TEXTO EXTRAÍDO:
━━━━━━━━━━━━━━━━
Cientos de años después, la gran ciudad de
Teotihuacán (que, por cierto, tampoco es su nombre original, sino que así fue
bautizada por los mexicas, siglos después de su abandono) llegó a su decadencia
mucho más por causas internas que por procesos exteriores.
Es
muy probable que los pobladores originales de esta urbe hayan causado un
desastre ecológico debido a su gran consumo maderero y a la sobreexplotación
agrícola, que probablemente se intentó paliar por el dominio económico y
comercial que ejercían sobre otros pueblos, hasta que la situación se hizo
insostenible y el pueblo se reveló contras sus gobernantes.
La
ciudad fue abandonada hacia el 650 d.C., dejando atrás su gran centro
ceremonial que, por cierto, no representa ni obedece en su trazo a ningún
fenómeno astrológico ni cuerpo celestial. Muy probablemente, la intención
original de esta construcción haya sido crear montes artificiales que
“llamaran” el agua tan necesaria para la subsistencia de una urbe de estas
dimensiones.
━━━━━━━━━━━━━━━━
TAREA A REALIZAR: Transcriba el pasaje del texto sobre Teotihuacán comenzando por "Cientos de años" y continuando hasta "contras sus gobernantes.", pero renombre a los "mexicas" como "aztecas".

Fragmento de un conjunto de datos
━━━━━━━━━━━━━━━━
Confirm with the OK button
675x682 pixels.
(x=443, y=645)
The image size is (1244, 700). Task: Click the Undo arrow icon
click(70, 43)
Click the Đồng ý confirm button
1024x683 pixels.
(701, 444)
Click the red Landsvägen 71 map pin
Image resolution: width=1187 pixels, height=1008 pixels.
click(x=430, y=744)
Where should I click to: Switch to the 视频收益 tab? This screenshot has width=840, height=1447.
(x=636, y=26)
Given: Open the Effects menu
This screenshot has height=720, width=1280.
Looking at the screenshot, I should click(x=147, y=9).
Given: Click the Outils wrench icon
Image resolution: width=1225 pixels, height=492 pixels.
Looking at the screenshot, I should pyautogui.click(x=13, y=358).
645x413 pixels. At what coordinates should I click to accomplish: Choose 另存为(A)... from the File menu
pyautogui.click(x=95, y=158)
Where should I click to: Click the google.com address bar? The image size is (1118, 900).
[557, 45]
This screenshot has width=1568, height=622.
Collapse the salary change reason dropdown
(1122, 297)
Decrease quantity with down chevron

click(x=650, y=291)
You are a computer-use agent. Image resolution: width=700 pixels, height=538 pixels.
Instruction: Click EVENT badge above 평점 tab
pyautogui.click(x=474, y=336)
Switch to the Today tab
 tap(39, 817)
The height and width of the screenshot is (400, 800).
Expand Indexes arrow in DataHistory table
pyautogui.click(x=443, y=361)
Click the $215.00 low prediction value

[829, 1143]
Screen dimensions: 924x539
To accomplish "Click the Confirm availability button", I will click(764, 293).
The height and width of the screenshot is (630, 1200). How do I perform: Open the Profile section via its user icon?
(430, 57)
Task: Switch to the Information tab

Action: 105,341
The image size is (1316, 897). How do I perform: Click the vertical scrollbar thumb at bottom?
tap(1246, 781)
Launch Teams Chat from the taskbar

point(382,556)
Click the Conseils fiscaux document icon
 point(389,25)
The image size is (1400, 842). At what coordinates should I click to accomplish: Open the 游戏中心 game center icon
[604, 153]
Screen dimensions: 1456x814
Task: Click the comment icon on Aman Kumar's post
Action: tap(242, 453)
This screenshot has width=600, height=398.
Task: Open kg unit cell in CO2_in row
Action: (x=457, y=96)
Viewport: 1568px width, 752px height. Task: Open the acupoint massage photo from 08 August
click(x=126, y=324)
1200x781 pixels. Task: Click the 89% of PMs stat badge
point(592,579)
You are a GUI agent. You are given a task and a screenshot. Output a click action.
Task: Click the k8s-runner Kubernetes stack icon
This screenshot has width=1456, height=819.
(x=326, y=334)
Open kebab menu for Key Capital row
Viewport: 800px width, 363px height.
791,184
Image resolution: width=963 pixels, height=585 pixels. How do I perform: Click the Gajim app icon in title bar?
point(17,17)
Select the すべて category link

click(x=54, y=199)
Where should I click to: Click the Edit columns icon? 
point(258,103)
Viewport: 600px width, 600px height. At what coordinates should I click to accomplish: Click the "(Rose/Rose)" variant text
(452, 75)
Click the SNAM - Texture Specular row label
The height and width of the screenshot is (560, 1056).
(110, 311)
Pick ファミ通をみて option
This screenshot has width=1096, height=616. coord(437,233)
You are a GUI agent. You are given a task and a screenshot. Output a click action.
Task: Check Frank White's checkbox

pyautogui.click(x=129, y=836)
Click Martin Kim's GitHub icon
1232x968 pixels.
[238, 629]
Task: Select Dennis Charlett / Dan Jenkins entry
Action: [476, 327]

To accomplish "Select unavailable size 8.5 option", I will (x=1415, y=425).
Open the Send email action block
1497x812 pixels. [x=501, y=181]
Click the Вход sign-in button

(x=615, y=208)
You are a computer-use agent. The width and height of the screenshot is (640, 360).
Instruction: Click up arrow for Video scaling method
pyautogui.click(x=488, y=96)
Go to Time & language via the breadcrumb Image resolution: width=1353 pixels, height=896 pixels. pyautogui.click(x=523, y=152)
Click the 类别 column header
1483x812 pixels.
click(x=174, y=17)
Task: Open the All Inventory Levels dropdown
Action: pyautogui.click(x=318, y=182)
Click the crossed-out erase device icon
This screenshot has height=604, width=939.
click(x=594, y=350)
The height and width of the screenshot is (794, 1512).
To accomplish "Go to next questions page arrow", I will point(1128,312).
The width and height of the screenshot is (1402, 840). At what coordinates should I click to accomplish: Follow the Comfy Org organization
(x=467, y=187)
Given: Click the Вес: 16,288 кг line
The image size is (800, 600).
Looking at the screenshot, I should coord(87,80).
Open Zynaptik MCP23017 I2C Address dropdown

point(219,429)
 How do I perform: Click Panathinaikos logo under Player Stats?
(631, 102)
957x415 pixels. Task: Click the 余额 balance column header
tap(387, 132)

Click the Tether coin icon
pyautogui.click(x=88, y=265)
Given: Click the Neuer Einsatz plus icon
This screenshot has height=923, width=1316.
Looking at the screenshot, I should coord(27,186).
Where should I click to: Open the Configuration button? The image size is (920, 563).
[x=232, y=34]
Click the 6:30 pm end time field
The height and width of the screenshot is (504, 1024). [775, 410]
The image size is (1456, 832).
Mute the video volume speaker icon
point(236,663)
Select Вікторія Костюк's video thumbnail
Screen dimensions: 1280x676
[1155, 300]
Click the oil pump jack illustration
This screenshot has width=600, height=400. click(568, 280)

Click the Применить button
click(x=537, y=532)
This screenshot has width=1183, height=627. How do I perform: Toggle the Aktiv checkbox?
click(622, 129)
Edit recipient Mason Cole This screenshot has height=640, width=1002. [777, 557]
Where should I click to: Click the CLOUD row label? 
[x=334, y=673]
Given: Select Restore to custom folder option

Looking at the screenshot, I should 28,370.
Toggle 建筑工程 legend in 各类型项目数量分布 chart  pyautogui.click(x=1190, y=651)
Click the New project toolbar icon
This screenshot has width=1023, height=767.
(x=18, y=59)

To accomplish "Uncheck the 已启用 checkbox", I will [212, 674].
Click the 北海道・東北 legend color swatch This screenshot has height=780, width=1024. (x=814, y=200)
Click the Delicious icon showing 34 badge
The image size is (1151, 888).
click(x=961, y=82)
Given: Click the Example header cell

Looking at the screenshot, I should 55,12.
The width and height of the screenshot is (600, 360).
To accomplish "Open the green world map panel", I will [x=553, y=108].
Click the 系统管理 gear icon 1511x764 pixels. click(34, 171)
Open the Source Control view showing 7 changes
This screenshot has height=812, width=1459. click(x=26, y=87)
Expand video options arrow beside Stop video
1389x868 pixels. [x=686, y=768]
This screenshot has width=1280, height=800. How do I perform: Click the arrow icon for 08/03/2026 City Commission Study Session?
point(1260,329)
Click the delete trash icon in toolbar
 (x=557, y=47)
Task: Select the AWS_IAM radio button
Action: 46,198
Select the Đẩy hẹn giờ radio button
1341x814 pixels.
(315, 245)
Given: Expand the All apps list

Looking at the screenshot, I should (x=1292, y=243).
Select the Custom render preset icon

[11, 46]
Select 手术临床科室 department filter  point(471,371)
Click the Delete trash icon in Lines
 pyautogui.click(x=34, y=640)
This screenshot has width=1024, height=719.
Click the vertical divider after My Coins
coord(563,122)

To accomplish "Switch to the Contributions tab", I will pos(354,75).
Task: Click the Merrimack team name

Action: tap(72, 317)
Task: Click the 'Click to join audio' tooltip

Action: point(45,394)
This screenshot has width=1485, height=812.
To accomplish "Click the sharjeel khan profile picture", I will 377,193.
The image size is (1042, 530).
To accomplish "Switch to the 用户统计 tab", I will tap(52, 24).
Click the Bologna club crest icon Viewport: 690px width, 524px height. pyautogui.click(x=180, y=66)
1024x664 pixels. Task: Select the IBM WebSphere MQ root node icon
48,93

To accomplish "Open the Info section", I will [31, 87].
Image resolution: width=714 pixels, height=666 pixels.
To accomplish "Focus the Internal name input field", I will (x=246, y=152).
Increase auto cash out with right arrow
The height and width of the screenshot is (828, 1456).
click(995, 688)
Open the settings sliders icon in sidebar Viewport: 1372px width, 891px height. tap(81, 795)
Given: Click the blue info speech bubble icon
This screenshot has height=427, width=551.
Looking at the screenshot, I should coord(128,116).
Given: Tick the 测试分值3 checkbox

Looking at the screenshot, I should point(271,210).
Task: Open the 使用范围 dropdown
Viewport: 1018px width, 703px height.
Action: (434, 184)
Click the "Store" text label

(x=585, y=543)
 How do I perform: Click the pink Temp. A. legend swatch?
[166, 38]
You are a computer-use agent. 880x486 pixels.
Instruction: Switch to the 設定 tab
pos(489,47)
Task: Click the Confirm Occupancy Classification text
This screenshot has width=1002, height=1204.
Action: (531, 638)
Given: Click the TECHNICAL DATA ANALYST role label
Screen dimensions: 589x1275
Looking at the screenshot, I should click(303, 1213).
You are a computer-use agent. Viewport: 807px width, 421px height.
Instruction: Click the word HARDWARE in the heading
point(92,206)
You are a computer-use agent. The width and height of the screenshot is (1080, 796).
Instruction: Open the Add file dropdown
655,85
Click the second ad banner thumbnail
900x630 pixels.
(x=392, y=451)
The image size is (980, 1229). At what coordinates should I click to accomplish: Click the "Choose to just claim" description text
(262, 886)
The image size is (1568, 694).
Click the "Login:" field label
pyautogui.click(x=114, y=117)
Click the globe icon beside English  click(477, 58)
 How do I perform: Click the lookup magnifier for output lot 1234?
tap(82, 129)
━━━━━━━━━━━━━━━━
RESPUESTA ESCRITA:
Cientos de años después, la gran ciudad de
Teotihuacán (que, por cierto, tampoco es su nombre original, sino que así fue
bautizada por los aztecas, siglos después de su abandono) llegó a su decadencia
mucho más por causas internas que por procesos exteriores.
Es
muy probable que los pobladores originales de esta urbe hayan causado un
desastre ecológico debido a su gran consumo maderero y a la sobreexplotación
agrícola, que probablemente se intentó paliar por el dominio económico y
comercial que ejercían sobre otros pueblos, hasta que la situación se hizo
insostenible y el pueblo se reveló contras sus gobernantes.